Juliette a 40 ans mais n'a pas d'enfant. On ne fait pas plus suspect. C'est quoi son problème? Elle ne peut pas en avoir? Elle est lesbienne? Insupportable? Pas un mec ne veut d'elle? En attendant, c'est cool, elle peut rester tard le soir et elle prend ses vacances plutôt en dehors des périodes scolaires. Elle fait une belle carrière mais à mesure qu'elle progresse dans la hiérarchie, elle a de moins en moins de femmes autour d'elles. Des hommes qui ont des enfants, oui, elle en croise par wagons, qui la prennent un peu pour leur pote, du coup. Mais des copines de comité d'administration, elle n'en a pas, elles sont toutes restées au stade "manager" et d'ailleurs, elles sont parties un peu avant 18 heures pour cause de rendez-vous chez le pédiatre...

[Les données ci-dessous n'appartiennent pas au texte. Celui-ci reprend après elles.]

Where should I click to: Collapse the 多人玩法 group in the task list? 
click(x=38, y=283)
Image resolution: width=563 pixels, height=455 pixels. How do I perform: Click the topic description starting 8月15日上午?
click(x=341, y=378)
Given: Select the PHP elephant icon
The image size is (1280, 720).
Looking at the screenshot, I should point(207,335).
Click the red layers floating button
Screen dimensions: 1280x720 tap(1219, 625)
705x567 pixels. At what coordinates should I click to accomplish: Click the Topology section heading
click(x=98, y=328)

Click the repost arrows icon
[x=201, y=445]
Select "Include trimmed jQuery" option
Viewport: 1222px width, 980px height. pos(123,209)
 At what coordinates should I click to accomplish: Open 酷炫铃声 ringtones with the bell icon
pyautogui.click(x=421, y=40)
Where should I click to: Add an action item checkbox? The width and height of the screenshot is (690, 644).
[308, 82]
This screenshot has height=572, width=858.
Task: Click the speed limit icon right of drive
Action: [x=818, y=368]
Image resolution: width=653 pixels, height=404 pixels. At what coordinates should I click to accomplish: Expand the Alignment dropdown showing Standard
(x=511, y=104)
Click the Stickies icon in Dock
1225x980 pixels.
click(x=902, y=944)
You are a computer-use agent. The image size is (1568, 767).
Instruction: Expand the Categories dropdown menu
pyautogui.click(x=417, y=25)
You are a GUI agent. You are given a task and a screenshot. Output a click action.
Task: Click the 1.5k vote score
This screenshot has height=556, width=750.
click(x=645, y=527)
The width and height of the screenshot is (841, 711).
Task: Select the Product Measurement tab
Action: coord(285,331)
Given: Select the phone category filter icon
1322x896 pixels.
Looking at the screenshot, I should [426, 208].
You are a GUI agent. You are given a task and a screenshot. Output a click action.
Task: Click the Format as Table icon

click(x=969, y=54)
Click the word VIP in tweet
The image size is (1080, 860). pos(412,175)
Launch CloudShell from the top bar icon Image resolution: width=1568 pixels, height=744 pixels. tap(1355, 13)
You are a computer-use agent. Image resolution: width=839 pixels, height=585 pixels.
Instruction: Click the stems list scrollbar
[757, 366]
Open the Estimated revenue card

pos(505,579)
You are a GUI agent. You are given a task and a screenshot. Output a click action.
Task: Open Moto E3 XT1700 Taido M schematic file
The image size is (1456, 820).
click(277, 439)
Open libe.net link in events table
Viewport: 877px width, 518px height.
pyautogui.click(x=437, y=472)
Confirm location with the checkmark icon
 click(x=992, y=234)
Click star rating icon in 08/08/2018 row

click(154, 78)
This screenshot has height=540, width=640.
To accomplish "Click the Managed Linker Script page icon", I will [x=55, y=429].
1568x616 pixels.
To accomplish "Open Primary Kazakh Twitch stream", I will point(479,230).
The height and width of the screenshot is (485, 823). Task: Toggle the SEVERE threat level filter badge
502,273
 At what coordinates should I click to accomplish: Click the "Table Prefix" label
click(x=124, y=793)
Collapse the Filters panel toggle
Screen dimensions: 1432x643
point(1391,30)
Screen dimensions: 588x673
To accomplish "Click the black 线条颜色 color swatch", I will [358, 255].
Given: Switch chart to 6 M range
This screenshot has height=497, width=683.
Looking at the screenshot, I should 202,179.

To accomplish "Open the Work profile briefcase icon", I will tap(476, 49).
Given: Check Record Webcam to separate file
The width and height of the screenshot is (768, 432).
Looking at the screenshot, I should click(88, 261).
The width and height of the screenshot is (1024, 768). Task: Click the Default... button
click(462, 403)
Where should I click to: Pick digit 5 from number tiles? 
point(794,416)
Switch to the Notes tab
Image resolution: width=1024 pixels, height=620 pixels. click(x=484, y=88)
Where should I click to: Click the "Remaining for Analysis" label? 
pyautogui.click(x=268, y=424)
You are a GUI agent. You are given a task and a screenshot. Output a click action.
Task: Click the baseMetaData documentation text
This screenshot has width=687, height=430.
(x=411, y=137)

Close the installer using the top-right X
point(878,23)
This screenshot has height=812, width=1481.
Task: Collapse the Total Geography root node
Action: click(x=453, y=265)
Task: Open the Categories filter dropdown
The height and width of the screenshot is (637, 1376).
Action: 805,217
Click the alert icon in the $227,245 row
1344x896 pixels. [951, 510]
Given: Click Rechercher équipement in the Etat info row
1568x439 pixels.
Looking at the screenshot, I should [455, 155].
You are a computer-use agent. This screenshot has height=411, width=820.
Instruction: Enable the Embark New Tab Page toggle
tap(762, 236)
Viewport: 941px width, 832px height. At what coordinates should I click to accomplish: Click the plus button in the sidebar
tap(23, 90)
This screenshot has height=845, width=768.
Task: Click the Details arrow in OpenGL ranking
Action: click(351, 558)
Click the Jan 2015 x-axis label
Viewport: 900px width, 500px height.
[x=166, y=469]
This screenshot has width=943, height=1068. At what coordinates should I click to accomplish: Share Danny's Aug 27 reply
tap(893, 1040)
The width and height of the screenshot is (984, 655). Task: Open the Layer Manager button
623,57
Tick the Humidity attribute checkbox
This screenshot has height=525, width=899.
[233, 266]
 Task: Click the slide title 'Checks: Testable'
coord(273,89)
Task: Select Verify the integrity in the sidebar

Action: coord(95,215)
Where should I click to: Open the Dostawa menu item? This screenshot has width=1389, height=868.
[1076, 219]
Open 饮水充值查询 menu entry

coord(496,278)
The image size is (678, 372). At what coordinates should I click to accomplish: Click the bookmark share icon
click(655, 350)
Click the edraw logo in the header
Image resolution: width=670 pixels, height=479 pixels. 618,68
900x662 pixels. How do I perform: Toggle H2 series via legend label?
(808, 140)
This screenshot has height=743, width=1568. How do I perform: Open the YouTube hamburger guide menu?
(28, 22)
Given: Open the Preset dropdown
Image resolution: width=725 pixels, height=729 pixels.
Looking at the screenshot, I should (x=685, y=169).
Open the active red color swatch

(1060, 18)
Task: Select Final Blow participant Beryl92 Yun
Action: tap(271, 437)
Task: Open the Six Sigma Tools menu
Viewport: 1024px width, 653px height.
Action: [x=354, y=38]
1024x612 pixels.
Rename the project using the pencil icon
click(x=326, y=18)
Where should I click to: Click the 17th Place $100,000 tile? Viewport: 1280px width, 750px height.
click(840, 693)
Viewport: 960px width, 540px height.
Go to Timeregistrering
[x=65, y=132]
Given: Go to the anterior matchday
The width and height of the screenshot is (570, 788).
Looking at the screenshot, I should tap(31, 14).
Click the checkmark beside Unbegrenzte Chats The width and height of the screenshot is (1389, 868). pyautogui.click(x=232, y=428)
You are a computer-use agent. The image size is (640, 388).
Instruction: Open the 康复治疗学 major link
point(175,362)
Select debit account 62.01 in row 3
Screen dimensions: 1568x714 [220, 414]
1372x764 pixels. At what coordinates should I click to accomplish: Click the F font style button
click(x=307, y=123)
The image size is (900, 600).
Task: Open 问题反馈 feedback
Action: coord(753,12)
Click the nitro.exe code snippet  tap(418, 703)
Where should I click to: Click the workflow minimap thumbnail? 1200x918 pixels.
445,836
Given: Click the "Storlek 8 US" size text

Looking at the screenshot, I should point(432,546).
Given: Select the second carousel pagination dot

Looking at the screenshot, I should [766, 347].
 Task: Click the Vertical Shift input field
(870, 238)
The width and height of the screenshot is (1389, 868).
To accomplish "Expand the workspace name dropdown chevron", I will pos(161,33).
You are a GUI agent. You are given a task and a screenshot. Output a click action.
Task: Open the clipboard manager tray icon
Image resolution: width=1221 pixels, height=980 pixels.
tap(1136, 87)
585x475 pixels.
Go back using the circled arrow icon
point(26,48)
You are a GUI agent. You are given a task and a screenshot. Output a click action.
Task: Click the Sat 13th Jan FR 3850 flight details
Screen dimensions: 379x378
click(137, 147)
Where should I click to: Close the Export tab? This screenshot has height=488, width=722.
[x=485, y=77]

Garance sait qu'elle est sous-payée, mais elle attend qu'on se rende compte qu'elle a du talent et qu'elle rapporte de l'argent à la boîte pour être augmentée, plutôt que de réclamer, parce que dans le secteur de l'édition où elle travaille, ça se fait pas trop d'être vénale. Que Garance soit tranquille : même dans des métiers traditionnellement mieux rémunérés, ce n'est pas non plus très poli, de la part d'une femme, de réclamer. Mais ce n'est pas tellement efficace non plus d'attendre que ça tombe tout seul...
Les working girls, albatros des temps modernes?
Ah ça oui, elles ont des diplômes, de l'ambition, du talent et même parfois elles sont - oh le gros mot - de vraies féministes qui se sont jurées de ne pas avoir la vie de leur grand-mère qui périssait d'ennui au foyer ou de leur mère qui n'avait de cesse de se justifier de posséder son permis de conduire et son propre chéquier.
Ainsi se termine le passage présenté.